To conclude what we have covered in this commentary, critical scholars of Wikimedia need a manifesto for two key reasons. Critical/humanist Wikimedia researchers are diffused across science and technology studies, media studies, anthropology, computer science, communication, literature and history, among many other fields. While this variety is fruitful for creating diverse perspectives, it has also suffered from disciplinary disconnection. The Wikimedia Foundation itself has made steps towards addressing some of these issues with its annual Wiki Workshop and Wikimedia Research Showcase. However, these venues continue to reflect the condition that “most of the published research work related to Wikipedia is based in the sciences or engineering disciplines” (Hill and Bayer, 2023), which have typically ignored the kinds of critical approaches led by humanities and social science disciplines that we highlight here.
Therefore, we advocate for the need to build a shared project of critical investigation across disciplines that sets the agenda from a humanities perspective.

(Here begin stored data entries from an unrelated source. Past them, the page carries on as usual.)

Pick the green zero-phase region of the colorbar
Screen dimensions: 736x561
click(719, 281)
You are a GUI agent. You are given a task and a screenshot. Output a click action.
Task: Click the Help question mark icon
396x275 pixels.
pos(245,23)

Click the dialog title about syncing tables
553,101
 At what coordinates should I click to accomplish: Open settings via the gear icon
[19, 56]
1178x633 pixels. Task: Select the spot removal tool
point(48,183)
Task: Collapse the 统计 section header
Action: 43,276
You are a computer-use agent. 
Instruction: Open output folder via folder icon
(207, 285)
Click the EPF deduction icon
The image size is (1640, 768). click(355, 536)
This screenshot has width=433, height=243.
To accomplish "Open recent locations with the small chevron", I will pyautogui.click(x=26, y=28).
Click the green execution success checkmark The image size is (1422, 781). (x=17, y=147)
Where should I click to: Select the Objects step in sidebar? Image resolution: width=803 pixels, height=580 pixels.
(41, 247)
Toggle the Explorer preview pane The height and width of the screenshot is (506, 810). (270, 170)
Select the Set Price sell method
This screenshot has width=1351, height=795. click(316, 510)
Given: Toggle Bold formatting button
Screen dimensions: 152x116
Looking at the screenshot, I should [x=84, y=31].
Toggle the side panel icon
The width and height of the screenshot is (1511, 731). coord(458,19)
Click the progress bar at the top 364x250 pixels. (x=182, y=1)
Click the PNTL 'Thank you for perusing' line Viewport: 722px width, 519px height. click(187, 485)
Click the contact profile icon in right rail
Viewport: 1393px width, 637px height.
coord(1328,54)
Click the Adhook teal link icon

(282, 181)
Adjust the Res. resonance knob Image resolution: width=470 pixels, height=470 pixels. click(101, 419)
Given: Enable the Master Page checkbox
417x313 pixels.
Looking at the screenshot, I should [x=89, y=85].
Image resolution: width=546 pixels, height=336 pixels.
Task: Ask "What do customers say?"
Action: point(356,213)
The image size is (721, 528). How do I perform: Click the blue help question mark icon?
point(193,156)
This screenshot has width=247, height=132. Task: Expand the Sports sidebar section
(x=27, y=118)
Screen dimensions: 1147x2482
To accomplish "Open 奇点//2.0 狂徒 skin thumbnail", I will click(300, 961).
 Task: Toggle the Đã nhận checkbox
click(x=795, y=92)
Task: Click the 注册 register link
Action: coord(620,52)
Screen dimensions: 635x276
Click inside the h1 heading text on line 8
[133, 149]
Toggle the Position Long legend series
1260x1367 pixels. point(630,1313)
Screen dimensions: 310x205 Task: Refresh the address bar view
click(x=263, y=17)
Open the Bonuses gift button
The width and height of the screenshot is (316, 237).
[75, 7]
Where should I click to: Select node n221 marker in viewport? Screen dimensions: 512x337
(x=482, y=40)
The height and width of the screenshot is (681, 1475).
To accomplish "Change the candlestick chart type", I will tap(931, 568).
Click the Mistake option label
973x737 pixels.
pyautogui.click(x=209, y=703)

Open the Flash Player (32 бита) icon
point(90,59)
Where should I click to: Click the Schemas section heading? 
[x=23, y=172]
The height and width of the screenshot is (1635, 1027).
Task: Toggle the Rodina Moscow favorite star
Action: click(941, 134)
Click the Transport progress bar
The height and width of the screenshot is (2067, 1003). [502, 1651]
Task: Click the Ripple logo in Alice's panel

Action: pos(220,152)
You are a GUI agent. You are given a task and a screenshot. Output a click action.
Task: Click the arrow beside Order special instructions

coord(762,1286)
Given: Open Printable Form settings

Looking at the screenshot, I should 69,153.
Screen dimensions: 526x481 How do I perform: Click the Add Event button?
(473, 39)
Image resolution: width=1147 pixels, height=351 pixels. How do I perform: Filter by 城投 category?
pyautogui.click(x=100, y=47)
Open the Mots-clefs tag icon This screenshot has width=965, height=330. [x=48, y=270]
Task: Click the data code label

To this point, one action can be supporting and growing critical researcher networks. This can occur through institutional funding by universities and the Wikimedia Foundation for interdisciplinary symposiums, as well as PhD and postdoctoral positions in humanities-related disciplines. Secondly, while ethnographies of the (English Wikipedia) community and content analyses of Wikipedia's data served researchers well in the first two decades of Wikipedia research, the phenomenon under analysis has shifted as Wikimedia has become a vital global knowledge infrastructure. The meanings encoded in Wikimedia's articles, entities, and items have expanded beyond the platform into the everyday lives of millions, performing as consensus truth in a myriad of new forms. To address the evolving challenges of the knowledge commons in the age of large-scale data extraction by generative AI, we must reassess existing methods, experiment with new approaches, and develop concepts that bridge different fields. With these calls to action, we are hopeful that we can thoughtfully respond to the changing conditions and necessities of doing research about Wikimedia as its place within global knowledge infrastructures becomes increasingly vital.